Passage shown ▸

>>>>

PEOPLE with hearing difficulties are taking part in an experiment in Salford to improve our experience of watching TV.
Researchers at the University of Salford say that there may be more to creating easy to understand TV programmes than just turning up the volume of speech. Other sounds, including sound effects, can play a vital role too.
Using a state-of-the-art laboratory in the University’s Acoustic Research Centre, they will play a series of recordings to people with hearing difficulties and compare their comprehension to that of people with normal hearing.
PhD student Lauren Ward said: “Most shows use sound effects to aid understanding of a plotline or a news package and some do it better than others. For example Channel 4’s Humans, employs distinct sounds to differential the Synths from regular humans.

<<<<

What you will do ▸
1. In the article on the Salford hearing experiment, where is the laboratory being used?
2. Translate this sentence from the article on the Salford hearing experiment into Spanish: "Other sounds, including sound effects, can play a vital role too."

Data extract ▸
>>>>

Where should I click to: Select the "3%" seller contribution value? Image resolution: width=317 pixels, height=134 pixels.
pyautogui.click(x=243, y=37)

<<<<

Outputs for the tasks ▸
1. In the University of Salford's Acoustic Research Centre.

2. Otros sonidos, incluidos los efectos de sonido, también pueden desempeñar un papel fundamental.